[Page extract — start]
1981 laptop computer

The Data General/One (DG-1) was a laptop introduced in September 1984 by Data General. It was the first battery-powered laptop on the market that was fully compatible with the IBM PC, featuring a full-sized LCD capable of displaying 80×25 text or CGA graphics (640×200). Although it sold only modestly, the DG-1 set the template for all PC-based laptops to follow. According to eWeek in 2010, it was "the prototype for all that followed ... with its LCD, flat keyboard and clam-shell case, this form factor has remained essentially the same for [decades]".

==Description==
The nine-pound battery-powered 1984 Data General/One ran MS-DOS and had dual 3.5" diskettes, a 79-key full-stroke keyboard, 128 KB to 512 KB of RAM, and a monochrome LCD screen capable of either the standard 80×25 characters or full CGA graphics (640×200). It was a laptop comparable in capabilities to desktops of the era.

==History==
The Data General/One offered several features in comparison with contemporary portable computers. For instance, the popular 1983 Radio Shack TRS-80 Model 100, a non-PC-compatible machine, was comparably sized. It was a small battery-operated computer resting in one's lap, but had a 40×8 character (240×64 pixel) screen, a rudimentary ROM-based menu in lieu of a full OS, and no built-in floppy. IBM's 1984 Portable PC was comparable in capability with desktops, but was not battery operable and, being much larger and heavier, was by no means a laptop.
[Page extract — finish]
[Entries shown — start]
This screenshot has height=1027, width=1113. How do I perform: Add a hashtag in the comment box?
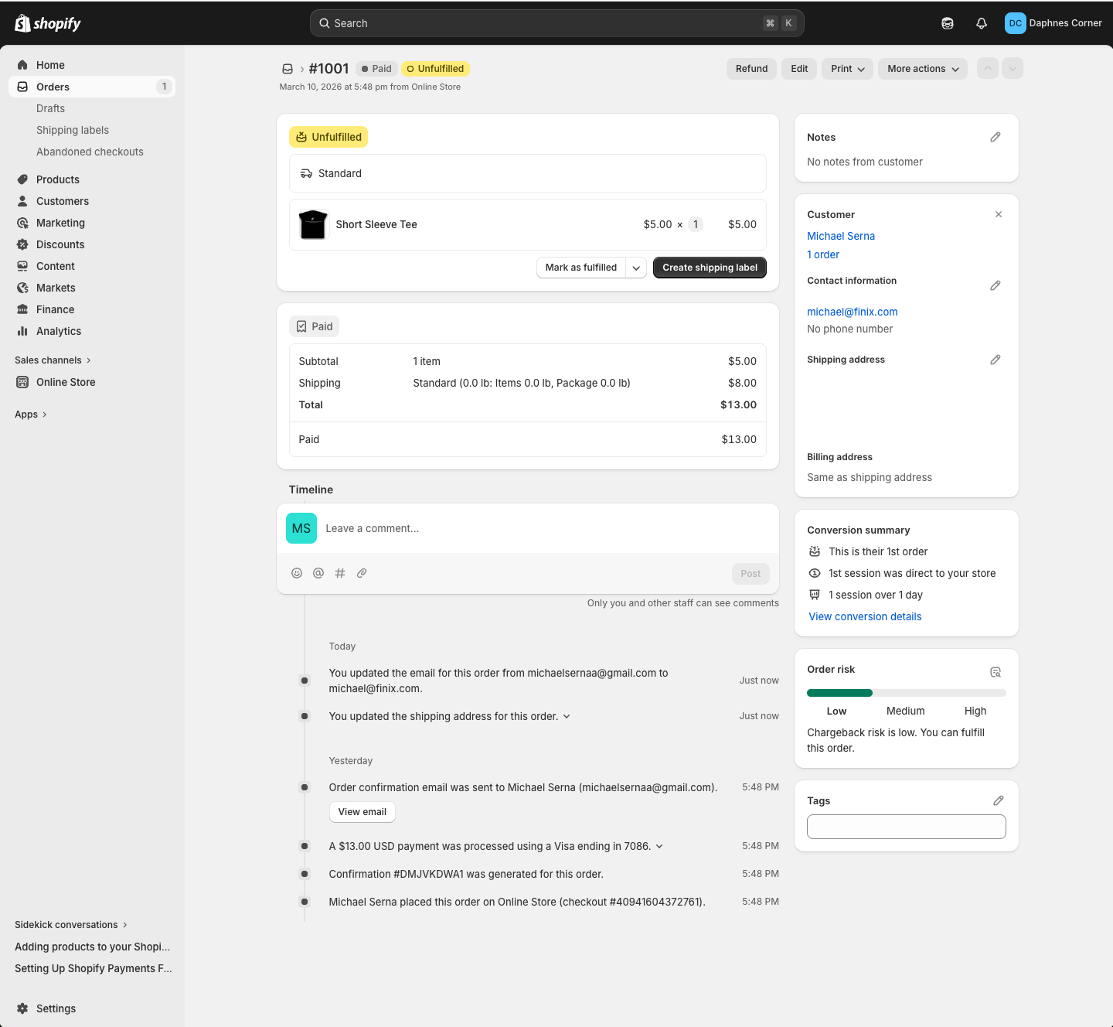pyautogui.click(x=340, y=573)
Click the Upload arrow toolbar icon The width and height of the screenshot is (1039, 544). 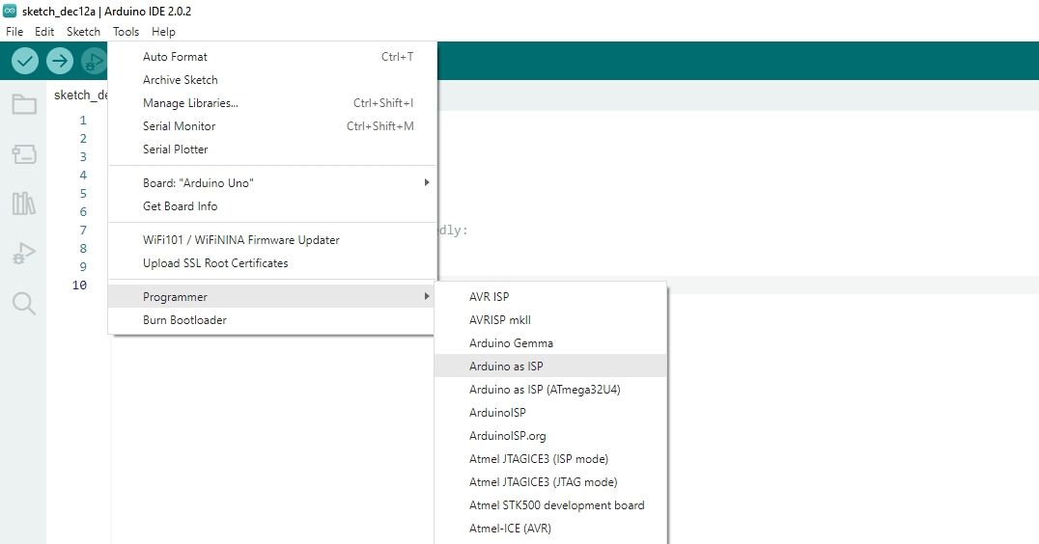tap(60, 61)
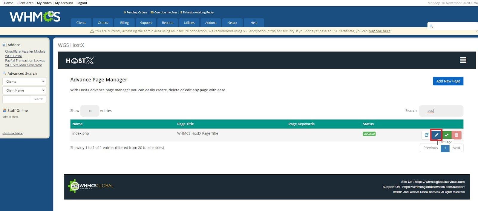Screen dimensions: 478x211
Task: Open the WGS Site Map Generator link
Action: [x=24, y=65]
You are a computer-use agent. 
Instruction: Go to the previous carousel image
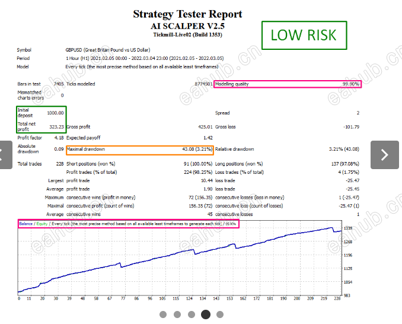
[Entries shown — finish]
How to complete this task
Write what comes next in the text on the Data General/One laptop, picking up after its final sentence. The lines above are separate material, unrelated to the laptop text.

Answer section
==Drawbacks==
The DG-1 was only a modest success. One problem was its use of 3.5" diskettes. Popular software titles were thus not widely available (5.25" being still the standard), a serious issue since then-common diskette copy-protection schemes made it difficult for users to copy software into that format. The device achieved moderate success in a large OEM deal with Allen-Bradley, where it was private labelled as a T-45 "programming terminal" and was resold from 1987 to 1991 with thousands of units sold.

The CPU was a CMOS version of the 8086, compatible with the IBM PC's 8088 except it ran slightly slower, at 4.0 MHz instead of the standard 4.77 MHz.

Unlike the Portable PC, the DG-1 laptop could not take regular PC/XT expansion cards.

RS-232 serial ports were built-in, but the CMOS (low battery consumption) serial I-O chip available at design time, a CMOS version of the Intel 8251, was register incompatible with the 8250 serial IC standard for the IBM PC. As a result, software written for the PC serial ports would not run correctly. This required the use of software written using the relatively slower and less flexible BIOS interrupt call (014h), or software written exclusively for the DG-1.

Video memory came out of that available for the operating system; for example, if 256 KB of RAM was installed, only 204 KB might be available to the operating system and user's programs.

Although Creative Computing termed the price of US$2895 "competitive," it was a very expensive system, and usually-needed additions such as more RAM and an external 51/4" drive drove the price higher yet. The styling of the product, including a bag designed by Pierre Cardin, implied a more up-market buyer than many typical PC buyers of the time.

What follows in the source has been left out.